**Exercise:**
Where the word "width" occurs in a line of the listing below, copy that line.

**Study material:**
+===+
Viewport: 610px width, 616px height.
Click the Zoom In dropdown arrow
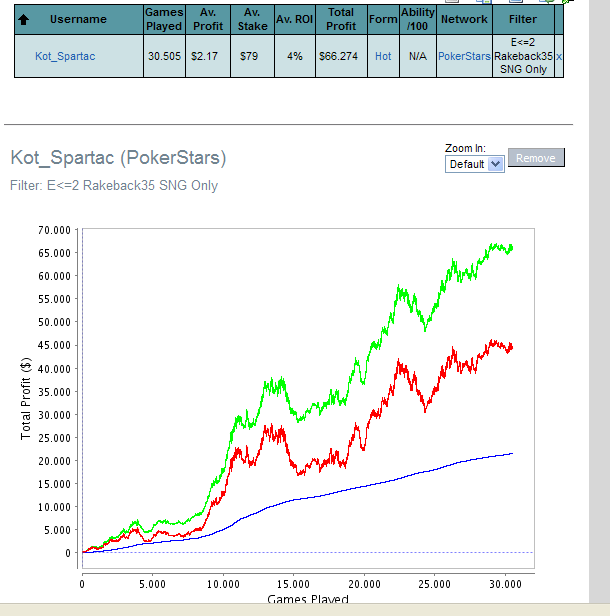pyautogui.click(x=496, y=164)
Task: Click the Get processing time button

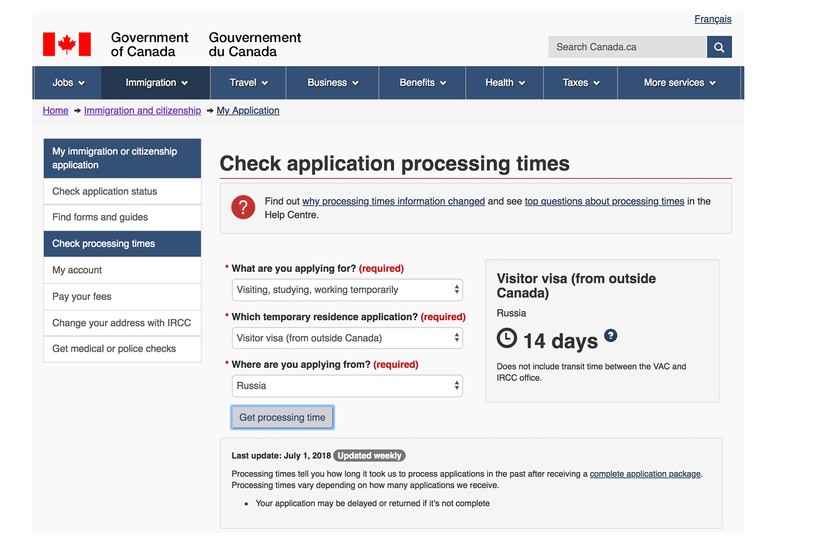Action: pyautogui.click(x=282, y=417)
+===+
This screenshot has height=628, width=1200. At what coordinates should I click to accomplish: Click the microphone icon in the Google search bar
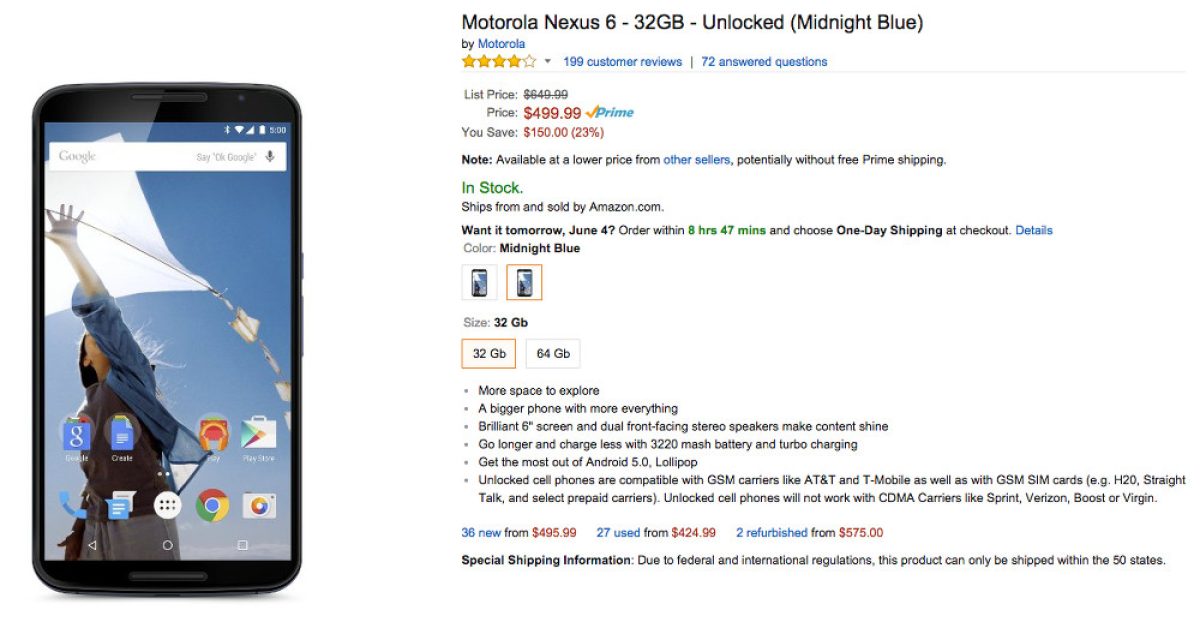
+===+
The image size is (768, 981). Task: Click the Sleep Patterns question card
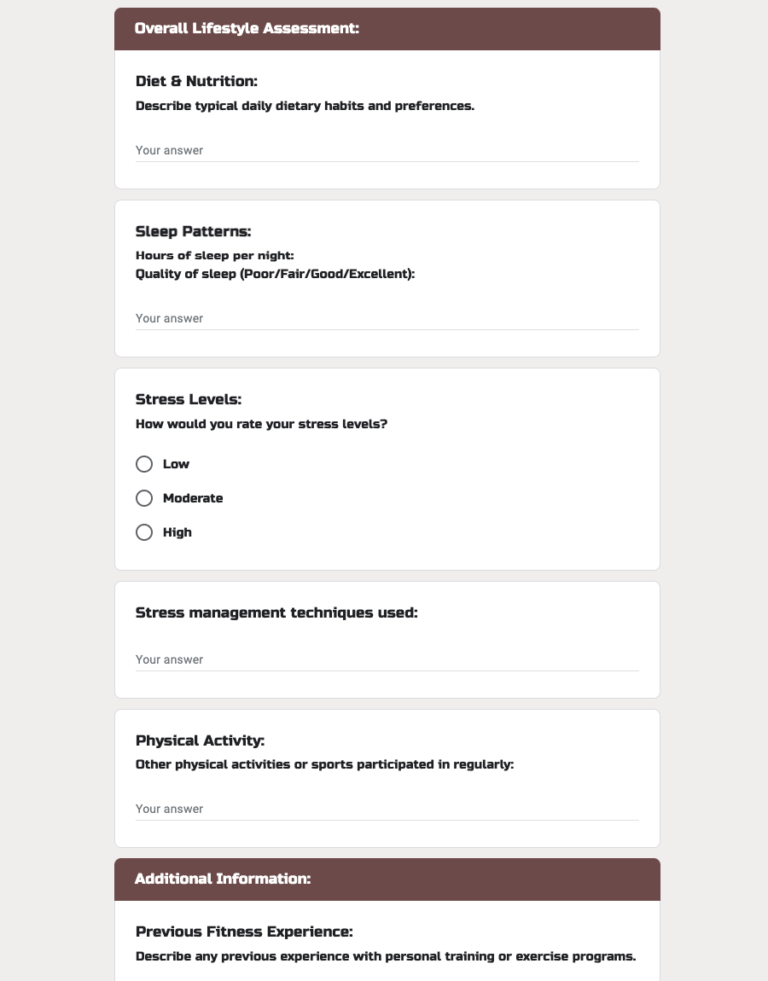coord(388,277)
+===+
**Written answer:**
Viewport: 610px width, 616px height.
This screenshot has height=628, width=1200. At what coordinates should I click to accomplish: Click the microphone icon in the Google search bar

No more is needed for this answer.